● **Problem statement**:
The data below is to be transcribed word for word; pictures are to be excluded.

● **Source material**:

------------------------------------------------------------------------

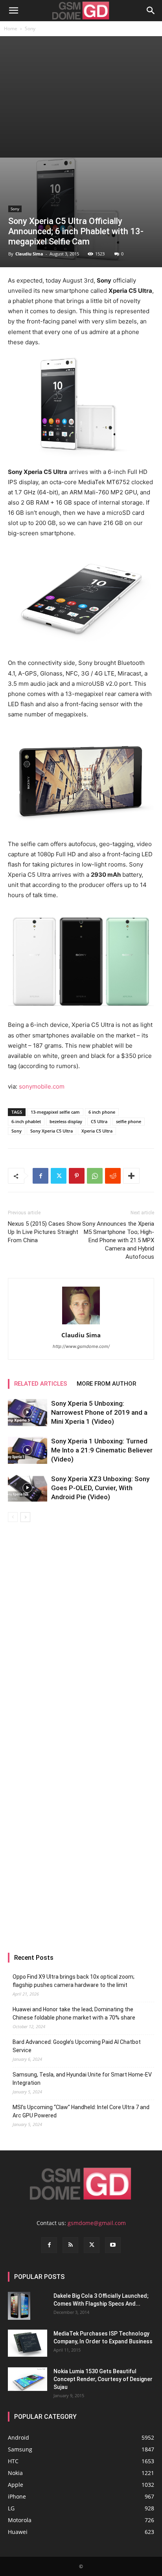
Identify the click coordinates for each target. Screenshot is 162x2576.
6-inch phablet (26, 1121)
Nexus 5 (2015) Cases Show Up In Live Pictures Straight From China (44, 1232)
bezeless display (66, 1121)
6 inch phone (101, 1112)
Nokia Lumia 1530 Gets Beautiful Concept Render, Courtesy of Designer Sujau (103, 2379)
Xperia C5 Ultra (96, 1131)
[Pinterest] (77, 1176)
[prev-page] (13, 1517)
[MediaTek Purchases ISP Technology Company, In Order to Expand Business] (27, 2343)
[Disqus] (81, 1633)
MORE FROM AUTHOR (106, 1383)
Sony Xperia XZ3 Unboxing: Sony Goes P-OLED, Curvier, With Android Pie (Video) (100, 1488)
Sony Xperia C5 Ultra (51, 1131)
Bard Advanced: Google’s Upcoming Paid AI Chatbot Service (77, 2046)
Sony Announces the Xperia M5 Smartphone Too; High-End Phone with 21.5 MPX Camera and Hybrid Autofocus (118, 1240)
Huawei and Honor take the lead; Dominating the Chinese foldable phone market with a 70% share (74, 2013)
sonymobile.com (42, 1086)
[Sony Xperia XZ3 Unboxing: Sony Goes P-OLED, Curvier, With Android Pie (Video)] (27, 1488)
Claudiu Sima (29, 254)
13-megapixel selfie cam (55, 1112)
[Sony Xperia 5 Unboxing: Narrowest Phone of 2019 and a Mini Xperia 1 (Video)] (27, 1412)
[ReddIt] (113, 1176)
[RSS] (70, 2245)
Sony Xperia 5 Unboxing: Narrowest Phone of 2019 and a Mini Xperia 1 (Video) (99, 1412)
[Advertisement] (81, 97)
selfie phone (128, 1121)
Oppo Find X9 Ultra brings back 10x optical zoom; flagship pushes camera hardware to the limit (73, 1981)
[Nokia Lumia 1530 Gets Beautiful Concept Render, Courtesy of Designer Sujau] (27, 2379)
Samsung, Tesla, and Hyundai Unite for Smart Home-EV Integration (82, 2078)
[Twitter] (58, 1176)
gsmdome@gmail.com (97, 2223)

------------------------------------------------------------------------

● **Written solution**:
Identify the click coordinates for each target. Screenshot is 162x2576.
6-inch phablet (26, 1121)
Nexus 5 (2015) Cases Show Up In Live Pictures Straight From China (44, 1232)
bezeless display (66, 1121)
6 inch phone (101, 1112)
Nokia Lumia 1530 Gets Beautiful Concept Render, Courtesy of Designer Sujau (103, 2379)
Xperia C5 Ultra (96, 1131)
[Pinterest] (77, 1176)
[prev-page] (13, 1517)
[MediaTek Purchases ISP Technology Company, In Order to Expand Business] (27, 2343)
[Disqus] (81, 1633)
MORE FROM AUTHOR (106, 1383)
Sony Xperia XZ3 Unboxing: Sony Goes P-OLED, Curvier, With Android Pie (Video) (100, 1488)
Sony Xperia C5 Ultra (51, 1131)
Bard Advanced: Google’s Upcoming Paid AI Chatbot Service (77, 2046)
Sony Announces the Xperia M5 Smartphone Too; High-End Phone with 21.5 MPX Camera and Hybrid Autofocus (118, 1240)
Huawei and Honor take the lead; Dominating the Chinese foldable phone market with a 70% share (74, 2013)
sonymobile.com (42, 1086)
[Sony Xperia XZ3 Unboxing: Sony Goes P-OLED, Curvier, With Android Pie (Video)] (27, 1488)
Claudiu Sima (29, 254)
13-megapixel selfie cam (55, 1112)
[Sony Xperia 5 Unboxing: Narrowest Phone of 2019 and a Mini Xperia 1 (Video)] (27, 1412)
[ReddIt] (113, 1176)
[RSS] (70, 2245)
Sony Xperia 5 Unboxing: Narrowest Phone of 2019 and a Mini Xperia 1 (Video) (99, 1412)
[Advertisement] (81, 97)
selfie phone (128, 1121)
Oppo Find X9 Ultra brings back 10x optical zoom; flagship pushes camera hardware to the limit (73, 1981)
[Nokia Lumia 1530 Gets Beautiful Concept Render, Courtesy of Designer Sujau] (27, 2379)
Samsung, Tesla, and Hyundai Unite for Smart Home-EV Integration (82, 2078)
[Twitter] (58, 1176)
gsmdome@gmail.com (97, 2223)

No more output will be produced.